The Charger Blog

Organizational Psychologist Discusses Research on Workplace Romance

Amy Baker, an associate professor of psychology, was quoted in a Fortune magazine story about employers’ efforts to clamp down on office romance in the #MeToo era.

July 24, 2018

By Dave Cranshaw, Office of Marketing & Communications

Amy Baker headshot
Amy Baker, associate professor, psychology

One of the first classes, Amy Baker, an associate professor of psychology, taught out of graduate school was called "Psychology at Work." The course, which was developed in part by a colleague, included a unit on romantic relationships in the workplace.

"I realized I’d learned nothing about the topic in any of my graduate classes," sake Baker, who earned her master’s and Ph.D. in industrial and organizational psychology at the University of Maryland. "Our field is dedicated to applying psychological principles and practices to the workplace, so this blank spot struck me as odd. We had discussed the research on sexual harassment, but nothing on consensual relationships or even flirting. That’s what got me started."

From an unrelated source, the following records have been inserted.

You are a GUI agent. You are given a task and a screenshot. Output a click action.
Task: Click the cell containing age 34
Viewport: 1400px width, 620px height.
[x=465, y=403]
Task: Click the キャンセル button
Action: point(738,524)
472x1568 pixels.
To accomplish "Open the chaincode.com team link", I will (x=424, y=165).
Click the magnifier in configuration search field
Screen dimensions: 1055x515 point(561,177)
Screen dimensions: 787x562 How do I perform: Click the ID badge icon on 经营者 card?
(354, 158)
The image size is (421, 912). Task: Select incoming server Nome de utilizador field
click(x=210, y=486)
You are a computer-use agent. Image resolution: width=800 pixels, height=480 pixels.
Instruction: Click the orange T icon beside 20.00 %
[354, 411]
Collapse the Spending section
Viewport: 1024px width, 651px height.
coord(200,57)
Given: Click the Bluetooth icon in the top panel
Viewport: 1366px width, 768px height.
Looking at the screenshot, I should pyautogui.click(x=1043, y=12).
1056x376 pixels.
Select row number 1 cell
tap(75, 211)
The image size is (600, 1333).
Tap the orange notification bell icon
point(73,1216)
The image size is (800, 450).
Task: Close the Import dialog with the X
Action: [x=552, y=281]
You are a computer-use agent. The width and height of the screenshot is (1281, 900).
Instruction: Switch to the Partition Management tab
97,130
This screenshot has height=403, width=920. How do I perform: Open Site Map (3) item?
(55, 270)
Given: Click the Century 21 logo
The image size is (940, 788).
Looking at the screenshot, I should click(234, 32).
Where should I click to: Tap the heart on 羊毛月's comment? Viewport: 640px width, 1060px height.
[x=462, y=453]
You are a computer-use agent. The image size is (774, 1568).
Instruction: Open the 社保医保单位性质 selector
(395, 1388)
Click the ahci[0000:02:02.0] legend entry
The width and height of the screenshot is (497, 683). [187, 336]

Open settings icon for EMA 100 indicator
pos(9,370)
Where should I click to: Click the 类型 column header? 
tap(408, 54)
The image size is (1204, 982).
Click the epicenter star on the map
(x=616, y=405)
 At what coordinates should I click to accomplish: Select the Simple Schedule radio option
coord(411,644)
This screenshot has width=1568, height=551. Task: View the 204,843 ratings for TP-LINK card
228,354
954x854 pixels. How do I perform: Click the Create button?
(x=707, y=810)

Today, she is a go-to expert on workplace romance, and she was the first researcher quoted in a recent story in Fortune magazine about employers’ efforts to clamp down on office romance in the #MeToo Era.

Despite the #MeToo movement triggering a deeper examination of inappropriate behavior and revealing how damaging romance in the workplace can be – especially between a boss and a subordinate – Baker doesn’t think this will be the end of office flings.

"Oh no, I don’t think it’s ever going to die," she told Fortune. "Emotions are what they are at work."

Her research suggests that observing non-harassing sexual behavior in the workplace is positively associated with stress and turnover intention at the time it occurs, as well as four months later. Likewise, she found that employees who observe more sexual behavior at work have lower job satisfaction.

She says the underlying message of top management must be that their workplace is one of civility where employees advance based on performance. "Office romance in an environment that’s unfair, highly stressed, or political is toxic," she says. "Look at the climate and culture that you’re building. Is it where employees feel respected?"